* _DATA FOR PROCESSING_:
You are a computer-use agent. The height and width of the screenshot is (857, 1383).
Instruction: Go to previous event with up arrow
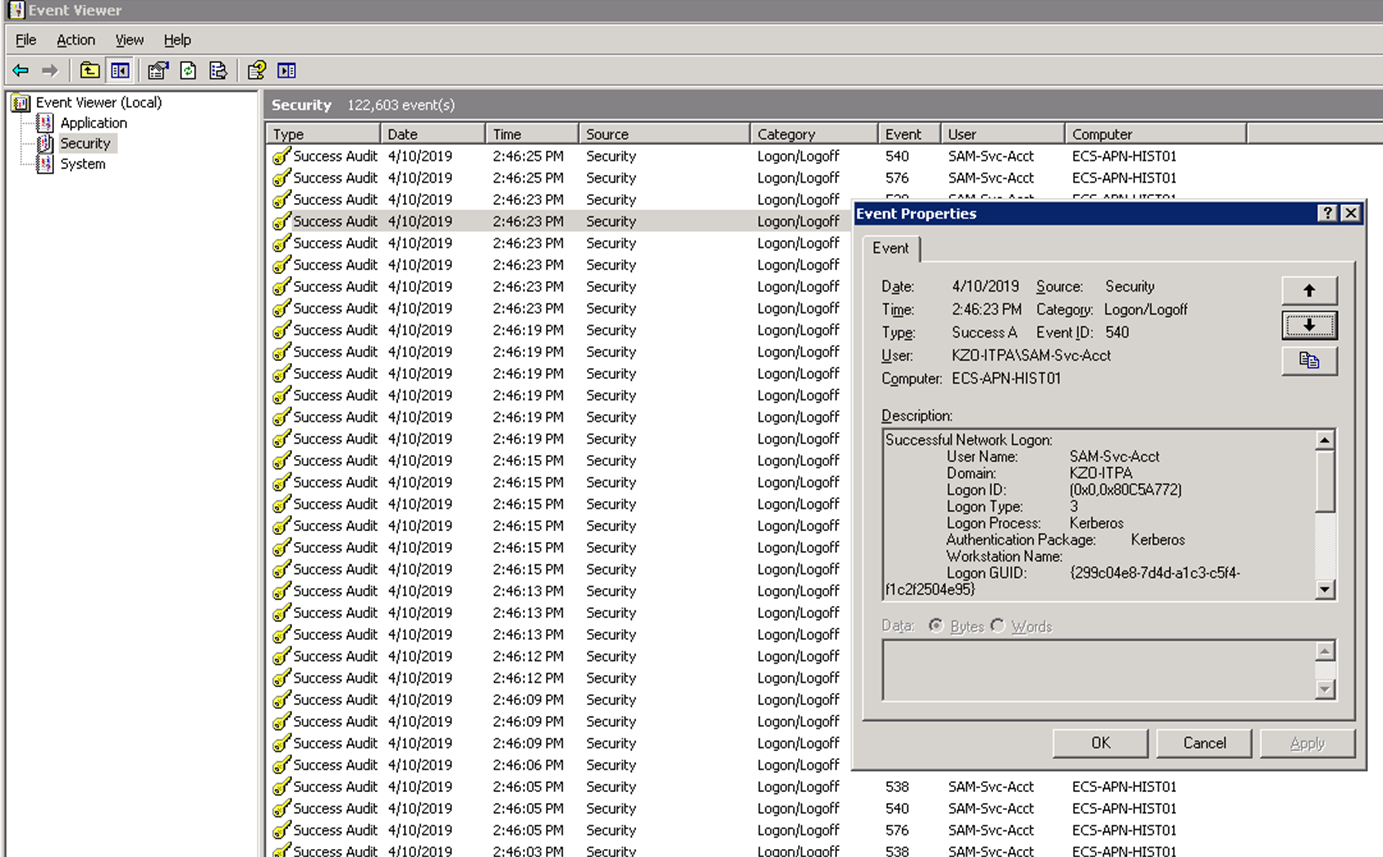pos(1308,291)
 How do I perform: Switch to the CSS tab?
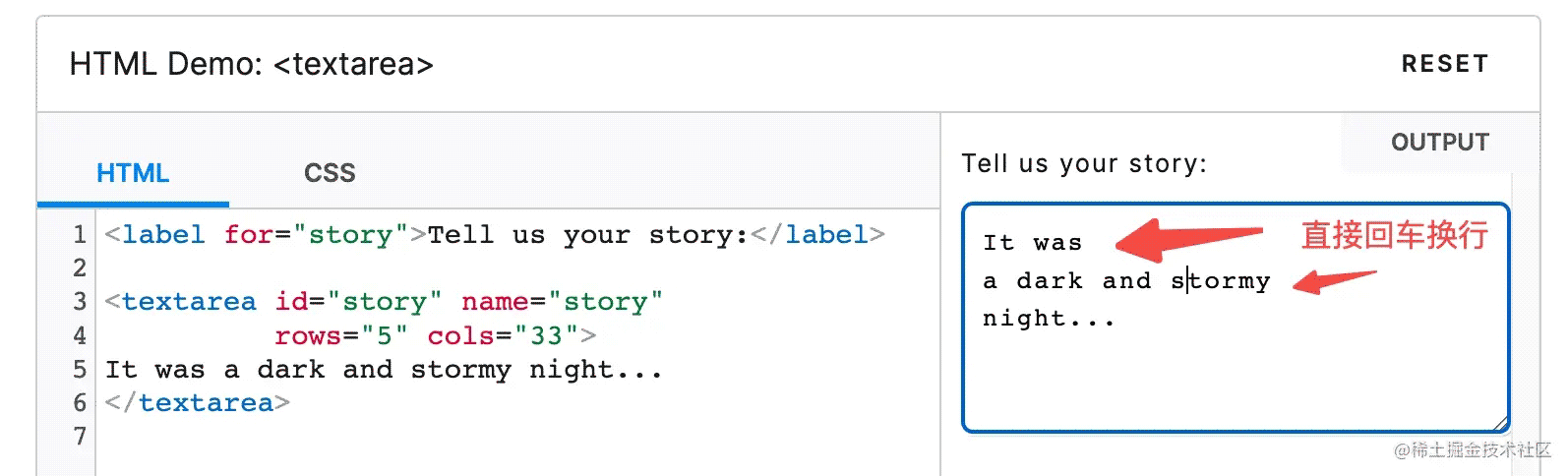click(330, 173)
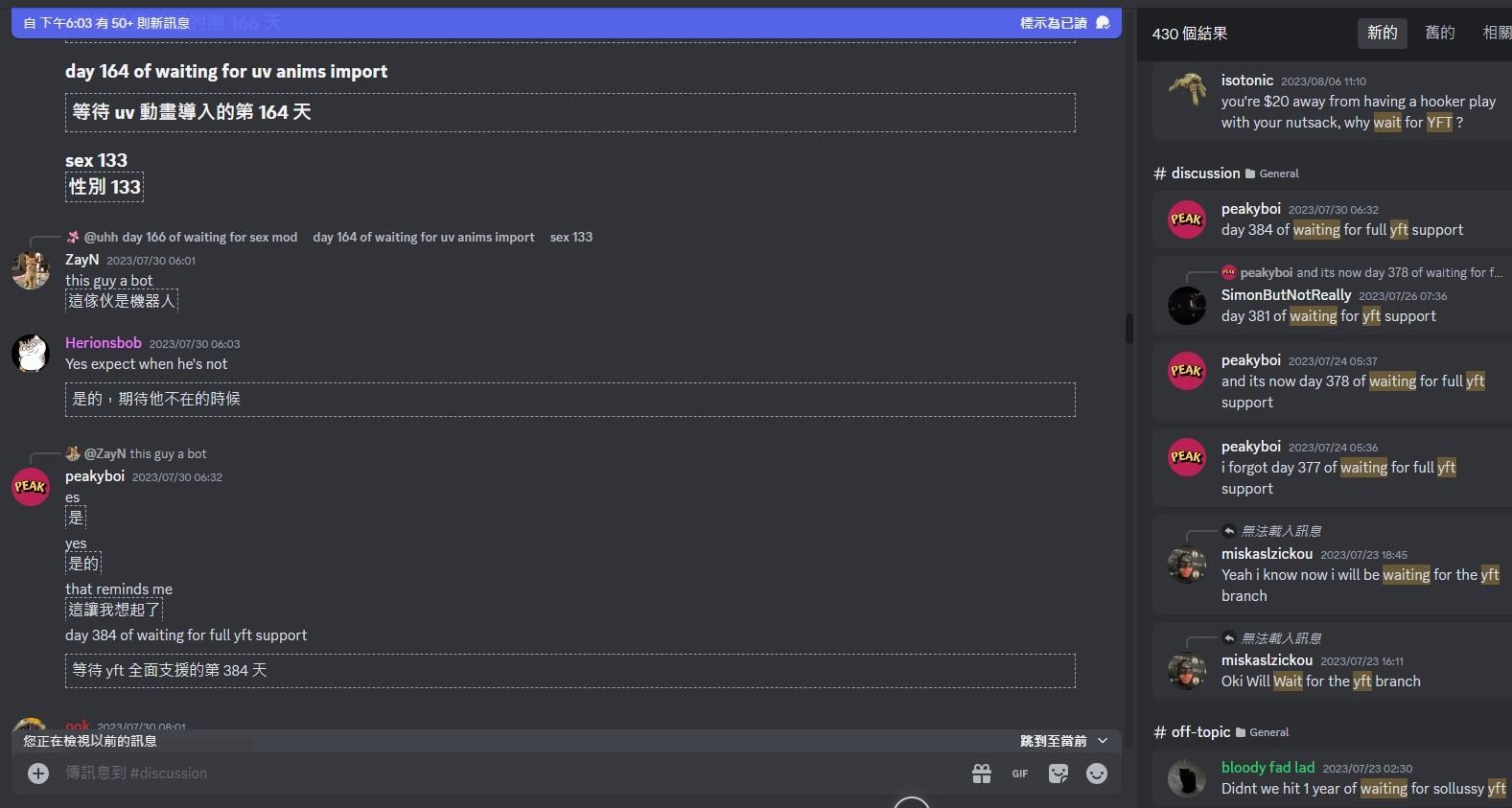Select the 新的 search results tab
This screenshot has width=1512, height=808.
(x=1382, y=33)

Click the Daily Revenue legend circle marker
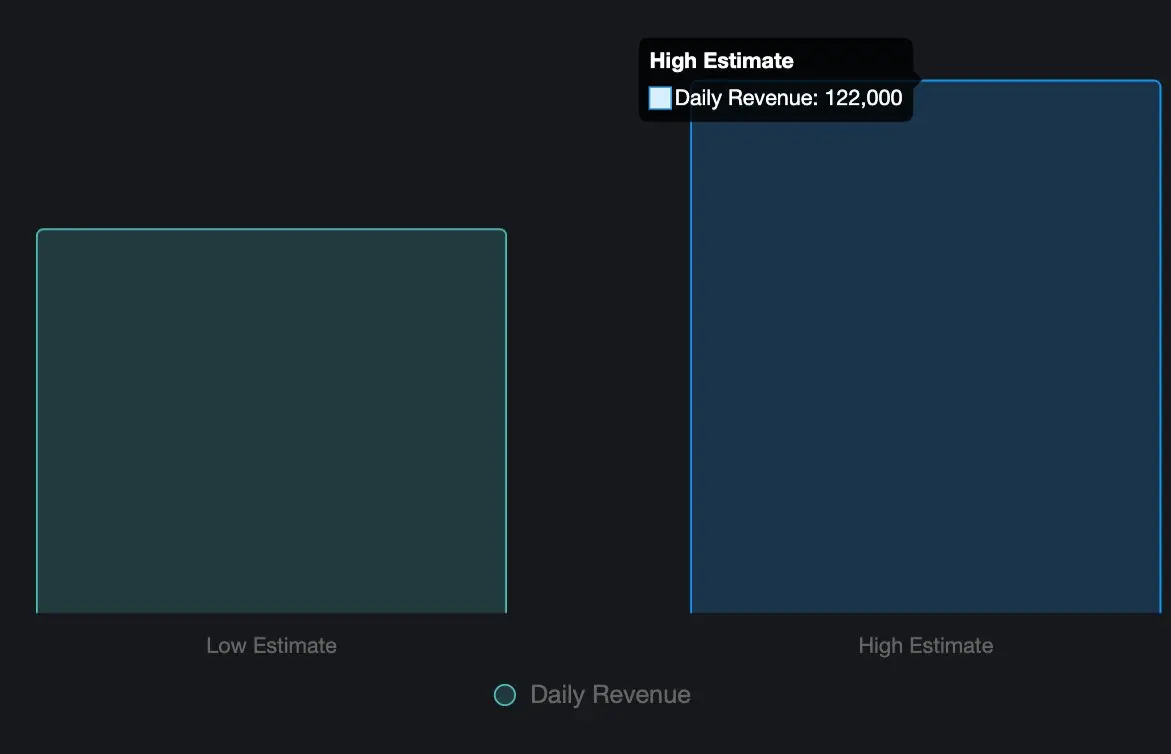pyautogui.click(x=505, y=695)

* _EXERCISE DESCRIPTION_: Reproduce all of the material above line for line without altering any wording, and leave out the pictures.

* _RESPONSE_:
You are a computer-use agent. The height and width of the screenshot is (857, 1383).
Instruction: Go to previous event with up arrow
pos(1308,291)
 How do I perform: Switch to the CSS tab?
click(330, 173)
Select the 新的 search results tab
This screenshot has width=1512, height=808.
(x=1382, y=33)

Click the Daily Revenue legend circle marker
pyautogui.click(x=505, y=695)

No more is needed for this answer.